Pedestrians and cyclists have difficulty crossing the road due to the steady stream of vehicles on Weber St. There are no lights and pedestrians are expected to yield to traffic.

A small island in the centre of the street gives pedestrians a place to stop, but people who use it say no crosswalk lines or lights makes it challenging.

“To cross that by bike, especially with kids, it’s not that fun,” said Brian Doucet, with the School of Planning at the University of Waterloo.

Vehicles have also driven over the island at least two times in the last year.

On Nov. 1, 2022, someone took out a sign in the process.

Then on Monday, another driver went over the island.

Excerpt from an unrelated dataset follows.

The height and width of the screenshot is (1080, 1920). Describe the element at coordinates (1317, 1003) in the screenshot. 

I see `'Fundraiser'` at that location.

“Somebody had just taken out, like, three street signs,” said Julia Therrien, a floral designer at Raymond’s Flower Shop. “Kept on going. By the time I was there and looking the shrapnel was falling down.”

Damage at the island trail crossing on Weber St. in Waterloo, Ont. on Nov. 27, 2023.

“The worst thing would be nothing is done, then someone is hit or killed and that prompts an infrastructure response. Let’s be more proactive,” urged Doucet.

The signs have now been replaced, but those who know the area say they often see people on the island waiting to cross.

“The bus stop is right on the other side of the street. So people are always walking through. They stop there. People will be there for a few minutes, families, and people with bikes,” Therrien explained.

Besides the bus stop, there is a cycling trail and a busy parking lot around the crossing.

Therrien said it’s also challenging for drivers to get out of the plaza.

“I never turn left, I’ll tell you that. I always turn right and I make a detour and then come back, because turning left is not worth it.”

Doucet believes a traffic light to allow pedestrians and cyclists to cross would make everyone feel safer.

“This would create a safe crossing. It would also prioritize or enhance the connectivity of the cycling and the walking infrastructure,” he added.

There is a set of lights pedestrians and cyclists can use at Lincoln Rd. and Weber St.

Doucet argues people using the trail and anyone in a wheelchair shouldn’t have to make a detour in order to get across.

He also said the online cycling map shows a connection across Weber St., so it’s a surprise when he pulls up to it and sees there’s no way to stop traffic to cross.